Continua depois da Publicidade

Além de lidar com a distância da filha, a mulher teve que se afastar do esposo, que era investigado como suspeito de estuprar a enteada. Ele se submeteu voluntariamente ao exame de DNA e não teve relação comprovada com o crime. “Ele foi afastado de casa, teve que manter distância da minha filha, manter distância da minha casa, então a gente só quer que a Justiça seja feita, né?”, afirmou ela.

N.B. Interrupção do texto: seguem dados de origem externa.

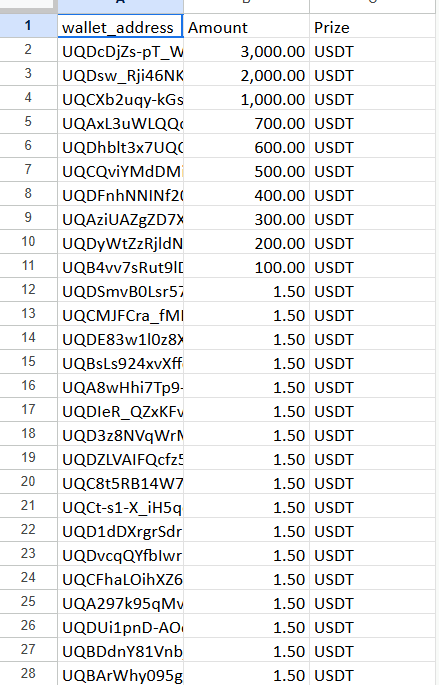Select row 1 header
This screenshot has width=439, height=685.
28,26
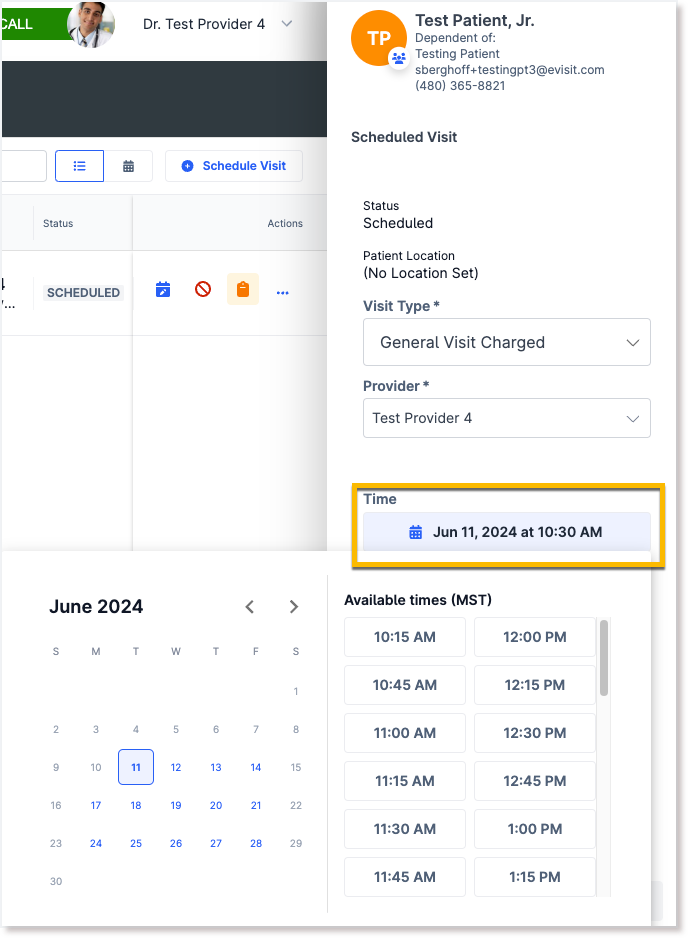
Task: Switch to calendar view icon
Action: pos(129,165)
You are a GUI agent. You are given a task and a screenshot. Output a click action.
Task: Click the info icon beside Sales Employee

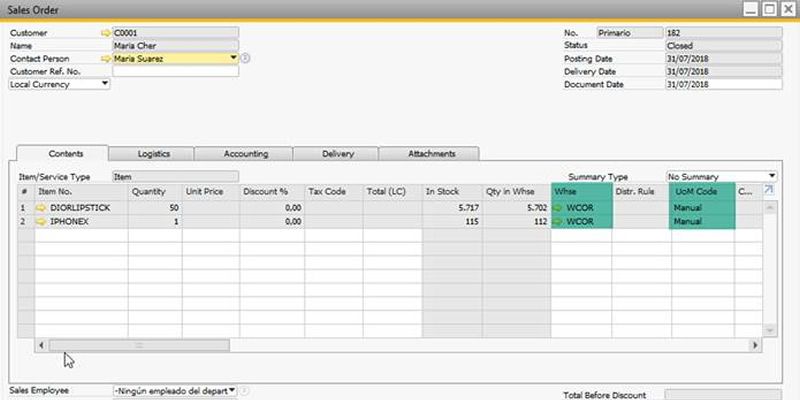pyautogui.click(x=243, y=391)
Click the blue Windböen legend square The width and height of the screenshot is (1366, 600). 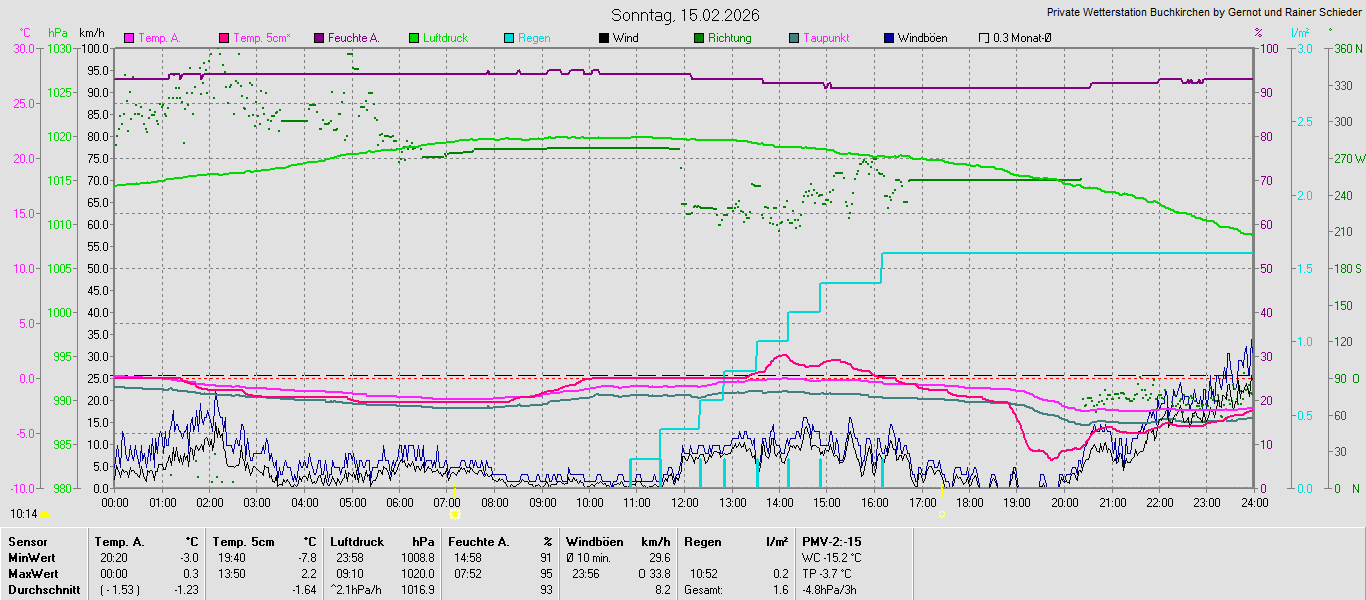coord(889,38)
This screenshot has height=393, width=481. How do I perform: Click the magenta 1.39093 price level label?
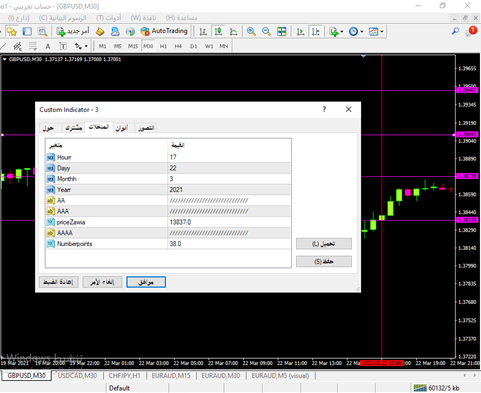click(467, 134)
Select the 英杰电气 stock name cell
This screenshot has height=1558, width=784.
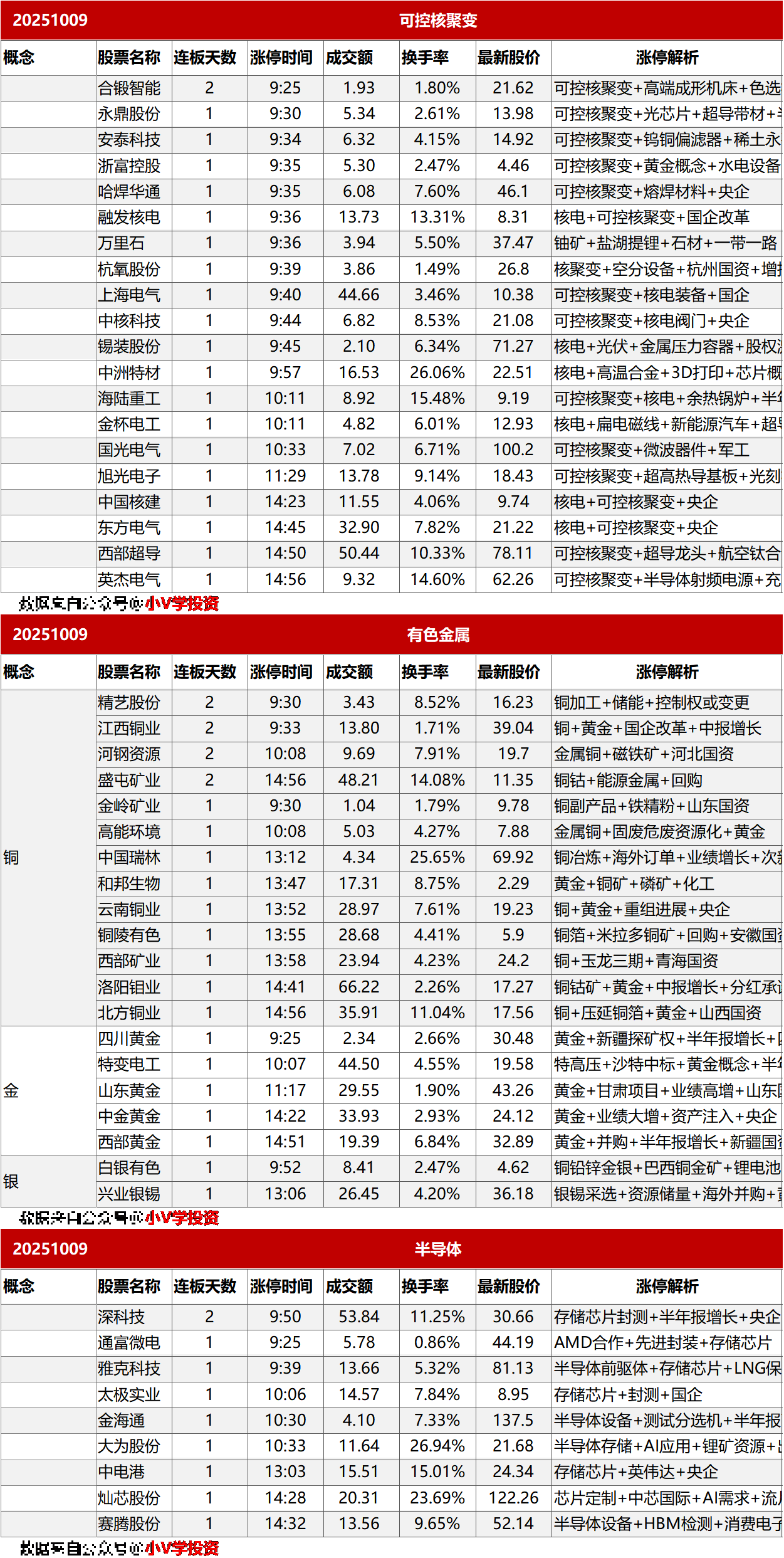[130, 579]
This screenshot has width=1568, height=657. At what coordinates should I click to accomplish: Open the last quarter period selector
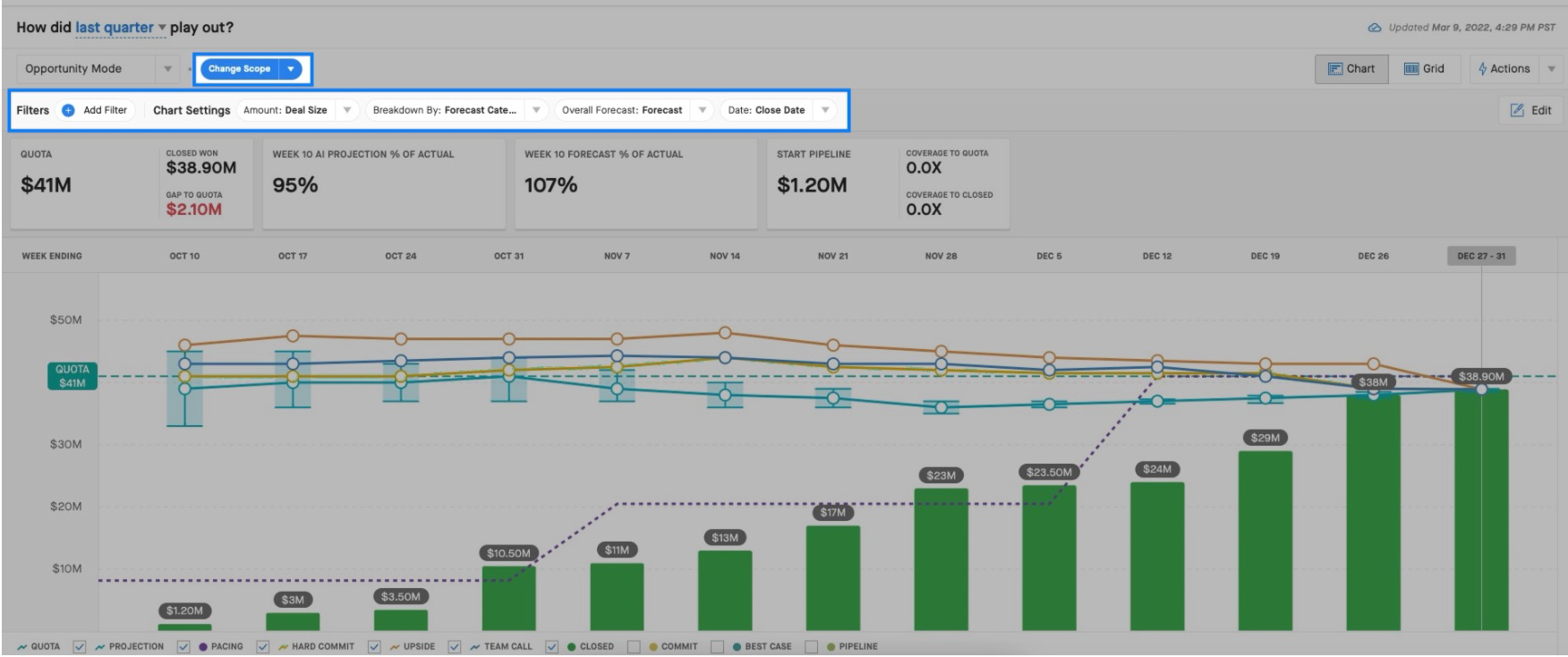pyautogui.click(x=120, y=28)
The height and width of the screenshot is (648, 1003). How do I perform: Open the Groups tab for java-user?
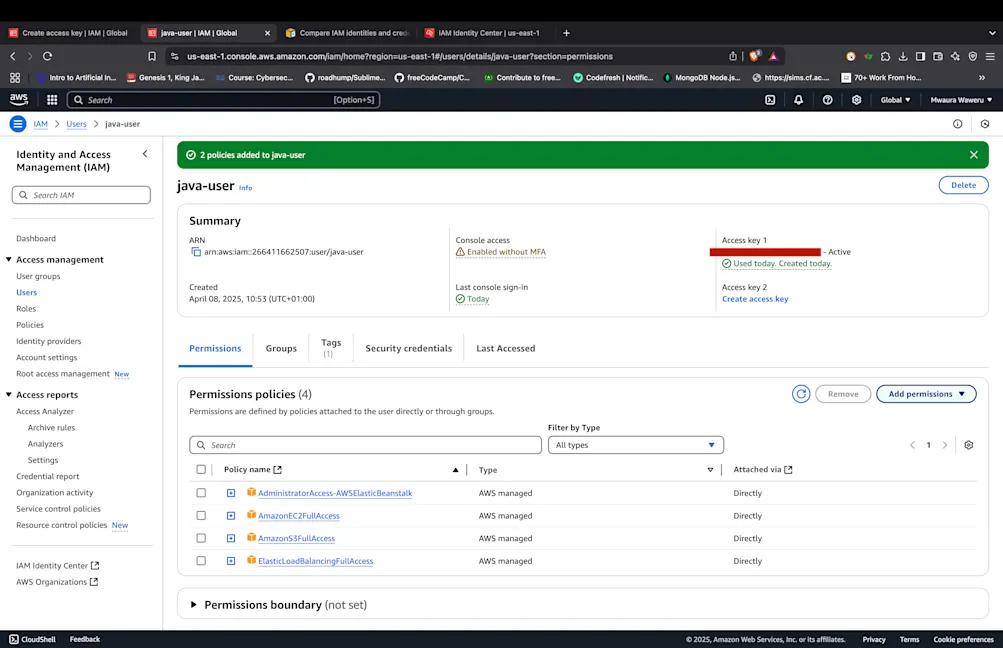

No último dia 23, o Ministério Público informou que a criança havia conseguido realizar o aborto legalmente. Segundo a mãe, a menina passa bem após o procedimento. “Correu tudo bem, sim. Eu estou grata pela saúde da minha filha, que está bem por um pouco de justiça, porque ela é uma criança. Eu não vou falar para a senhora que eu estou feliz. Não estou feliz. A gente está passando por um processo bem complicado ainda”, disse.

Relembre o caso

Após ser vítima de um estupro, a menina descobriu que estava na 22ª semana de gravidez ao ser encaminhada ao hospital universitário em Florianópolis. A instituição, entretanto, se negou a realizar o procedimento. O Hospital da UFSC afirmou adotar como protocolo a interrupção apenas para gravidez de até 20 semanas, apesar da legislação não estipular prazos ou solicitar autorização judicial para o procedimento.

De acordo com a lei, o aborto é permitido nos casos em que a gravidez é decorrente de estupro ou quando apresenta risco à vida da gestante. Desde 2012, a partir de decisão do Supremo Tribunal Federal (STF), a interrupção também é permitida no caso de diagnóstico de anencefalia do feto.

Continua depois da Publicidade

Após despacho da juíza Joana Ribeiro Zimmer, a menina passou a ser mantida em um abrigo, para evitar que fizesse um aborto autorizado em outra instituição. Somente no dia 21 de junho, a criança pôde voltar à casa da mãe. A defesa da família então entrou com um habeas corpus no Tribunal de Justiça de Santa Catarina (TJSC) para realizar o procedimento de interrupção da gravidez.

A conduta da juíza está sendo investigada pelo Conselho Nacional de Justiça (CNJ). Já o Conselho Nacional do Ministério Público (CNMP) instaurou um procedimento para apurar a postura da promotora de Justiça Mirela Dutra Alberton no caso.